I hadn't used chalk paint but had found it hard not to be a little intrigued about what all the fuss is about- you can't look on Pinterest without something being painted with the stuff! So I thought I would give it a whirl. I have written this blog to share some of the things I have found about chalk paint since that first project. I suggest you give it a try- it is a bit addictive and you tend to paint anything that isn't nailed down but it is a great way to give new life to something shabby or destined for the tip.
There are a few options on the market for chalk paint. The paint from Newton's Paints is really well priced and comes in little tins if you are a bit scared of investing too much to begin with. It is also available to buy online. There is the Annie Sloan products which are also good and available in loads of places, but I like to buy NZ made. Check out newton's online store HERE .
I thought that the 'no sanding' bit sounded like me and so on a sunny afternoon I cracked into it.
I rescued this little sidetable from the burn pile (the farmer tried three times to put it back on there!) and created this funky little striped table!
|The ugly table that I started my chalk paint journey with.|
Ok so here are some things I have learnt about chalk paint since this first table project:
- THE BRUSHES: you don't need the fancy brushes that cost the earth, but a good quality brush will make the job have a nicer finish- talk to your hardware store about what is a good option- make sure you tell them you are working with chalk paint. I used the brushes from Newton's paint which start at $12.50 NZD, I have used a sponge for a small picture frame which gave a different effect again. or you could use a roller if you want a really smooth finish on a tabletop or something.
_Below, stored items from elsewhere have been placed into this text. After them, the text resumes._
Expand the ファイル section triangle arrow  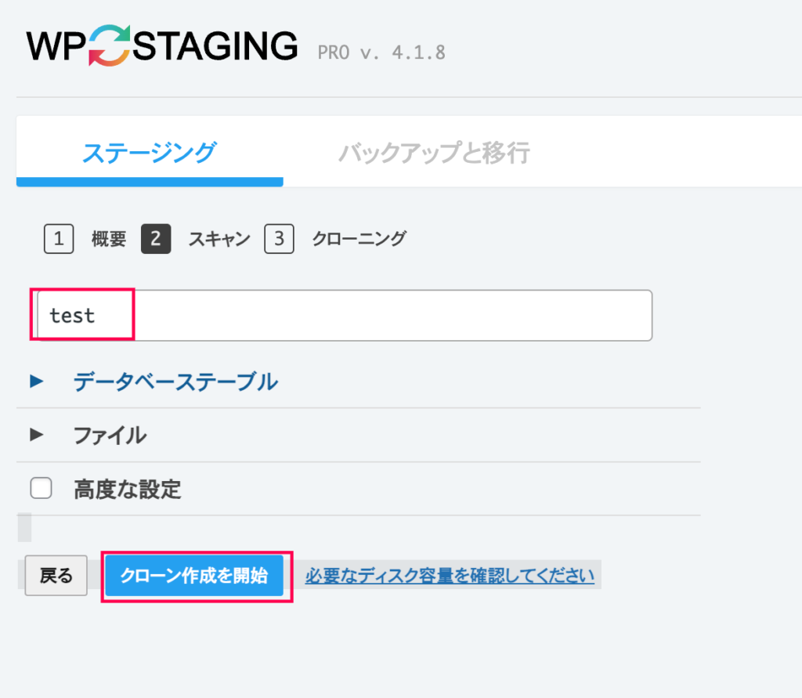click(x=36, y=435)
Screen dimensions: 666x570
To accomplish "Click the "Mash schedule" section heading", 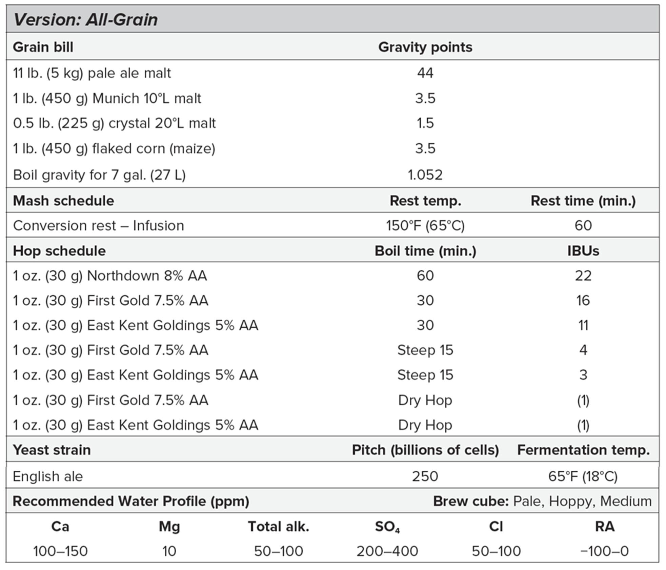I will click(63, 201).
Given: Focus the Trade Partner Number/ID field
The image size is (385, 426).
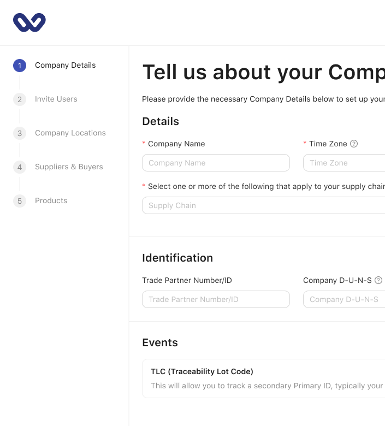Looking at the screenshot, I should (216, 299).
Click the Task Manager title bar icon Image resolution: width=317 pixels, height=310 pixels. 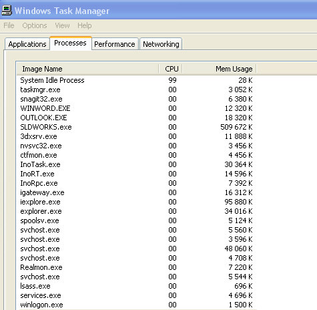pos(7,11)
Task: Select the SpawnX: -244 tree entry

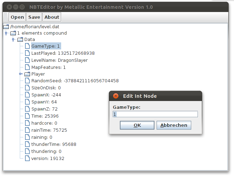Action: (46, 95)
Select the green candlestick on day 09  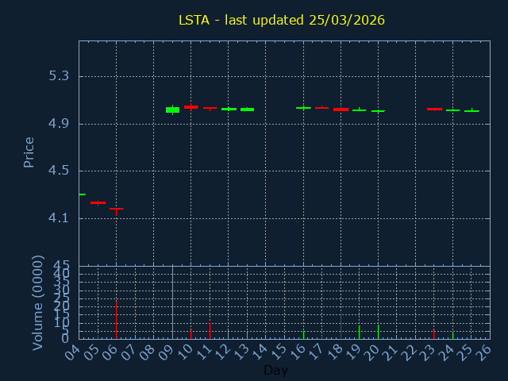tap(172, 110)
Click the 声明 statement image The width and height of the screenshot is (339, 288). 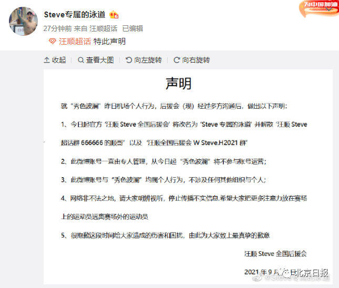point(188,177)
- THE WAX: Get a brush for the wax, a piece of cloth will work but a brush is so much easier and gets into all the little corners. This also helps not using it all at once. The first time I did it, I used about half a bottle (of the liquid wax) on this little table and that was not necessary- in this case less is more. Also I found that the waxing step isn't as scary as I thought it was- it is actually quite easy and fast. I used two coats of wax on my table because I thought the top might last a bit better, I waited 24 hours between coats and it is really hard.
- DARK WAX TIP: Have a damp cloth near by when applying dark wax. Applying dark wax can be very scary and intimidating at first. Every time I begin to apply it to an already beautiful chalk painted piece of furniture I hesitate. Here is a bonus tip: you always want to apply dark wax right after you have applied your clear wax. It makes it go on more smooth and is easier to spread around. Don’t worry, you are not going to ruin your masterpiece with this intimidating darkness that you think will never come off. If you want, (here is another bonus tip) take a paper plate and plastic spoon and mix a little clear wax with your dark wax. This will give your antiquing vintage look that you are trying to achieve a soft finish. I like to have a clean damp cotton rag (old white t shirt) near by when doing a dark wax application just so I can spread it around easier or I can completely wipe off areas I'm not totally stoked about, I have done that a few times!
- BUFFING: Put your back into it! Also wait till tomorrow before you attack it, you get a better shine when the wax has had enough time to set. I used cheesecloth and it works really well. there are brushes available but I haven't tries so i cannot comment on their finish.
- MIX THE PAINT: Make sure it is mixed properly. I sat my tin upside down for a bit and then gave it a bloody good shake. That seemed to do the trick.
- THE FIRST COAT: I looked at my first coat and thought that I had been spun a yarn about how good this stuff is- it looked awful. However that coat dried in under and hour and I put the next coat on- then we were looking pretty sharp. The first coat was really rough and quite patchy with lots of brush marks. Once I put the second coat on, it smoothed out heaps and I wanted the brush texture so I applied it in all different directions to get a textured finish, you could be careful with your strokes following to grain to get a smoother look or apply it with a roller for a really even finish. But please do not panic at what it looks like in the beginning- more coats brings your project to life.
|You can see the brush strokes in the paint, which is what I was after but you could follow the grain with a brush or apply with a roller to get a smooth finish. This is after the second coat.|
- LAYERS: layers work really well, if you want that chipped through vintage look of many years of painted layers then just paint multiple layers and chip each one as you go. Or just take some rough sandpaper and take some areas of paint off to make it look worn through to the next layer. There are some really good tutorials online for that and then wax it at the end. Or if you want stripes or patterns then just wait for the layer to dry, mask it up and paint straight over it. Then wax it to finish it. I used house paint for the stripes on this because I wanted to use the same colour I had on something else. You can create this with multiple layers of chalk paint though and there are heaps of colours available.
- TO DISTRESS OR NOT TO DISTRESS: With this little table I didn't because I quite liked it the way it was but I have on projects since. This is quite easy and you can do it before or after the wax step- just on the google machine and find some projects that others have done to get some ideas about how distressed you want something to look. I found the thread on screws, steel wool and coarse sandpaper are the best (it sort of depends if you care about damaging the wood underneath as to how rough you want to be- sand paper is going to just damage the paint). I suggest buying something cheap or rescuing something that is being thrown out to have a practice on.